SOURCE PASSAGE:
####
Poor Lily ! Think positively, she is probably just having food issues which is the easiest fix.

We were having major digestive issues with Mika, she was throwing up everything for months. 4 visits to our regular vet, 4 diet changes, and nothing worked. The wonderful SM fam recommended I see a doggie nutritionist and with one visit she was gaining the weight back and was healthy as ever. I highly recommend seeing one if you are still having issues after this appointment. I didn't even know doggie nutritionists existed.


----------



## edelweiss (Apr 23, 2010)

April, sorry to hear about sweet little Lily! I am sure you are especially concerned as she is small! :smpullhair:
When we were in the US I tried Wellness & took it w/to Germany too. Honestly, it looks and smells like dog food.:smrofl: Kitzel could not tolerate it---his stool wasn't good from it either. He has a cast-iron stomach so I am not sure why that happened but after 2 tries I decided to use kibble when I travel & let him eat fresh. I home-cook at home & we have NEVER had any eating issues. OK, so I am a good cook. :innocent: :HistericalSmiley:


----------



## cyndrae (Aug 30, 2009)

My Lilly had a bout with runny stools. The vet said it looked like too much protein. DH used chicken for treating and he likes to treat. Since we limit the chicken she has gotten all better. And we now give white rice and sweet potato with her wellness kibble in the morning. hope this helps.


----------



## kathym (Aug 5, 2006)

Hope Lilly is feeling better today.....


----------



## Silkmalteselover (Apr 1, 2010)
####
EXCERPTED DATA:
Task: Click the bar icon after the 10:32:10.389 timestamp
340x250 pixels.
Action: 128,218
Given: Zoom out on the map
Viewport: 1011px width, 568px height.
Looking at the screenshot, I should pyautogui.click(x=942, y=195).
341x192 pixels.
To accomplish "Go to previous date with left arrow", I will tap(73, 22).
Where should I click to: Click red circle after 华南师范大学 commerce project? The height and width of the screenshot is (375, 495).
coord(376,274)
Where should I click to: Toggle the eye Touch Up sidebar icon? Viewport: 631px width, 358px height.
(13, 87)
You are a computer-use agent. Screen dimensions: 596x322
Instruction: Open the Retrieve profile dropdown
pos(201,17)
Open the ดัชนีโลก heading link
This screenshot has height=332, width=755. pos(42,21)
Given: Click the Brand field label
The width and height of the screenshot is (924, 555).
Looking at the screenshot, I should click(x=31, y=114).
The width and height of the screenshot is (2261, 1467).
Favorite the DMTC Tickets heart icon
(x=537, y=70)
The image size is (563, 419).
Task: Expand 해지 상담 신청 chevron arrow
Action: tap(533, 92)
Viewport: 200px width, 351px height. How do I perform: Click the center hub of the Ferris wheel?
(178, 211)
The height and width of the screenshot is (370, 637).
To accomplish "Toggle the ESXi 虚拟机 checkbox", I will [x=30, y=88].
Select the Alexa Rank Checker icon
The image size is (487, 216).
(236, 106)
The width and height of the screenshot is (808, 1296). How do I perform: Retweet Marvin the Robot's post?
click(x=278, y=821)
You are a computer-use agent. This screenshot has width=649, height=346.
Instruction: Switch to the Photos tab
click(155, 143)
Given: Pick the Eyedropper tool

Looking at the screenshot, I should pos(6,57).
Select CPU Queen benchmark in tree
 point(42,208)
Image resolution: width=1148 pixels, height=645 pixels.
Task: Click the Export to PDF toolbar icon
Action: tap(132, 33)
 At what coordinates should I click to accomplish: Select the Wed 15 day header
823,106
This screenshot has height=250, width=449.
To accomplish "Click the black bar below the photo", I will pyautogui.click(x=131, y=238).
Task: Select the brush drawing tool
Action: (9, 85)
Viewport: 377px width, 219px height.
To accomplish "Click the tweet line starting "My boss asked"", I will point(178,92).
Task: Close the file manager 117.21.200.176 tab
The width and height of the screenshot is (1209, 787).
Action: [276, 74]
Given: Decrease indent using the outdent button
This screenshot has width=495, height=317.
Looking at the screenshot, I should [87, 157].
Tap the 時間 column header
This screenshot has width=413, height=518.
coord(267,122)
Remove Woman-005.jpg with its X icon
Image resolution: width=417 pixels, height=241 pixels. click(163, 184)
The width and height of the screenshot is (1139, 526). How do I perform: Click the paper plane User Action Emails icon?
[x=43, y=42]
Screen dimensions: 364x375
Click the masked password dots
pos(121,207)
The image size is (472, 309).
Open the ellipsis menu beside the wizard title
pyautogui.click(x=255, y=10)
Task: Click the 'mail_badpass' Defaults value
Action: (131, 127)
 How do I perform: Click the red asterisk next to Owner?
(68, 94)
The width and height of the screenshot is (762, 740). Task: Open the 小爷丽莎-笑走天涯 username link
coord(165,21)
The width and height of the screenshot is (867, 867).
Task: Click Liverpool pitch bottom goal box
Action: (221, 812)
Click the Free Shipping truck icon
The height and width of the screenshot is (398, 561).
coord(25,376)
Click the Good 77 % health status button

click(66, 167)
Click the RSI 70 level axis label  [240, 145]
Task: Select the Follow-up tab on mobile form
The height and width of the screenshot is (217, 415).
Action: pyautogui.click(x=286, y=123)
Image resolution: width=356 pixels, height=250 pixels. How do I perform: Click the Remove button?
####
EXERCISE SET:
(a) Answer these questions using the forum thread about dogs' stomach troubles:
(i) How many visits to the regular vet did Mika have before the nutritionist?
(ii) What did the vet say Lilly's runny stools looked like?
(iii) What is now given with the wellness kibble in the morning?
(b) Go on with the forum thread about dogs' stomach troubles from where it stops.

SOLVED TASKS:
(a)
(i) 4
(ii) Too much protein
(iii) White rice and sweet potato

(b)
April Hope you get the best answer soon. It is interesting to read all the posts since loose stool is a common (but hopefully not frequent problem). I know using chicken as bait at a dog show when my dog doesn't eat it normally at home usually causes trouble.


----------



## donnad (Aug 22, 2006)

I am sorry to hear that Lily is not feeling well...hope all goes well at the vet's today.


----------



## aprilb (Jul 9, 2010)

Thanks, everyone. This morning, she pooped little pebbles. I don't get it. I've never heard of going from diarrhea to constipation in 12 hours! This is so weird.:smilie_tischkante: I hope the vet can figure it out. Our appointment is a 2pm. (eastern) Please pray for wisdom for the vet.


----------



## uniquelovdolce (Mar 10, 2010)

i have no suggestions for u , all i know is that dolce has a very sensitive stomach and he cant tolerate any canned food , i feed him welness kibble n he has no problem .. i also feed grandma lucys at times and he does ok but only on little bits at a time. i will be praying that the vet figures out whats wrong w ur baby .. hugs as i know how worried u must be ..


----------



## Lacie's Mom (Oct 11, 2006)

April -- will be sending lots of prayers and positive energy your way. Please keep us posted on what the Vet has to say.


----------



## aprilb (Jul 9, 2010)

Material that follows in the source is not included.